— start of Extract —
Geuzing it up on a Sunday morning

Sunday morning thirst quenchers, before, during, and after church

It sounds crazy to most to get up early on a Sunday, especially to get on a bus heading out of town to go drink beer. It sure is, but when the place is where we were headed this past Sunday, it’s well worth it. And since “In de Verzekering tegen de Grote Dorst” is only open Sunday mornings from 10 until just after church lets out at 13.30, you don’t have much choice. Unless you’re having a funeral or another special event and book in advance, or it’s one of the few special events during the year that sees them also open, you’ll need to visit on a Sunday morning. It’s the same hours the “Insurance Against the Great Thirst,” as its name translates to, had been running for 51 years when two brothers took it over. Maybe you’re still wondering why it’s so special?

Eizeringen locals, brothers Yves and Kurt Paneels restored the pub to its old glory after taking it over from Marguerite, whom ran it for 51 years. When she decided to finally retire at 85 years old, on Christmas Eve 1999 she’d serve her last beer. The brothers decided they needed to continue the pub’s tradition in this small village and remain open.
— end of Extract —
— start of Records shown —
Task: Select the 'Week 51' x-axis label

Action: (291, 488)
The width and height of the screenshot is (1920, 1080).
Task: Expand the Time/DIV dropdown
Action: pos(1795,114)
— end of Records shown —
* **Your objective**: Copy out the part of the Sunday-morning beer article starting with "It sounds crazy" and going on through "it’s so special?", swapping "bus" for "train".

* **Solution**:
It sounds crazy to most to get up early on a Sunday, especially to get on a train heading out of town to go drink beer. It sure is, but when the place is where we were headed this past Sunday, it’s well worth it. And since “In de Verzekering tegen de Grote Dorst” is only open Sunday mornings from 10 until just after church lets out at 13.30, you don’t have much choice. Unless you’re having a funeral or another special event and book in advance, or it’s one of the few special events during the year that sees them also open, you’ll need to visit on a Sunday morning. It’s the same hours the “Insurance Against the Great Thirst,” as its name translates to, had been running for 51 years when two brothers took it over. Maybe you’re still wondering why it’s so special?